Using data-driven analytics, you’ll also be able to track the progress of your ESG strategy over time. This will enable you to measure the success rates of your ESG initiatives and make any necessary adjustments where needed. In addition, analytics can help you understand how different stakeholders perceive and engage with your ESG efforts. Knowing your target in each area—and being able to display and explain it to everyone in a simple, clear and meaningful way—is essential to the success of your strategy.
As such, we suggest that your ESG "dream team", which defines and explains your ESG strategy, includes data analysts, marketing specialists and designers. Getting everyone involved in defining and monitoring your ESG strategy is critical to successful implementation. By better understanding data-driven insights, you will be able to ensure that your ESG initiatives are meaningful, sustainable and effective. At the end of the day, this ensures that you’re doing what’s necessary for a successful change of your impact footprint.

_Supplied material_:
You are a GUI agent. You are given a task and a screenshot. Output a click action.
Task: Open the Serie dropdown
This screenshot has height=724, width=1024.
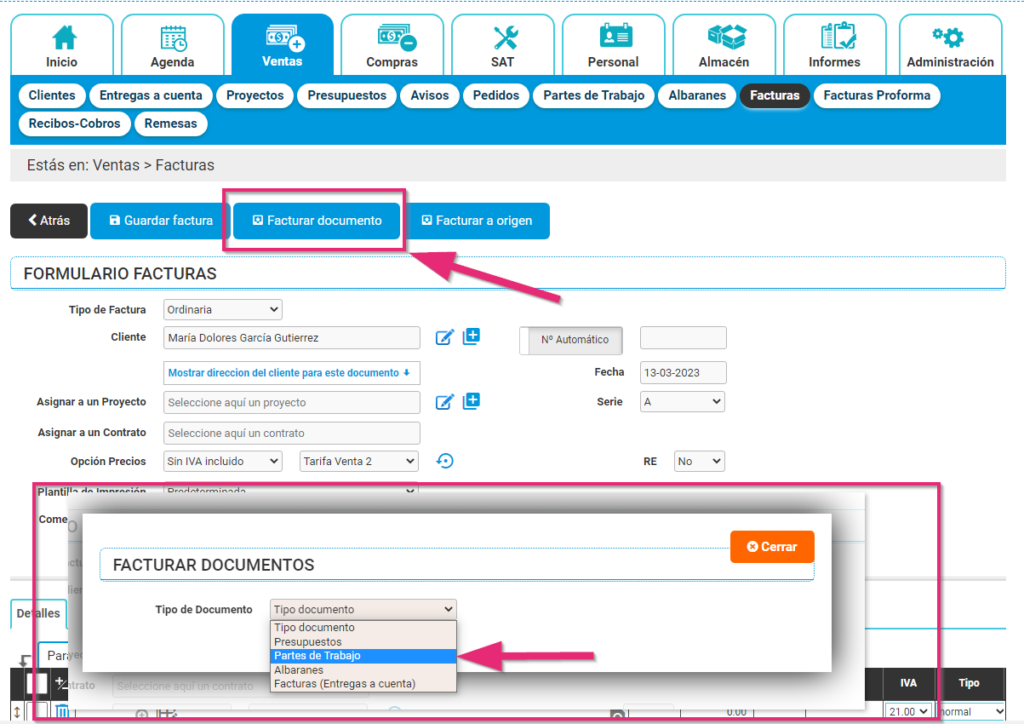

_Task A_:
According to the ESG excerpt, who should be on the ESG "dream team"?
_Task B_:
Reproduce the ESG excerpt word for word, from "As such, we" up to and including "your impact footprint.".

_Result A_:
Data analysts, marketing specialists and designers.

_Result B_:
As such, we suggest that your ESG "dream team", which defines and explains your ESG strategy, includes data analysts, marketing specialists and designers. Getting everyone involved in defining and monitoring your ESG strategy is critical to successful implementation. By better understanding data-driven insights, you will be able to ensure that your ESG initiatives are meaningful, sustainable and effective. At the end of the day, this ensures that you’re doing what’s necessary for a successful change of your impact footprint.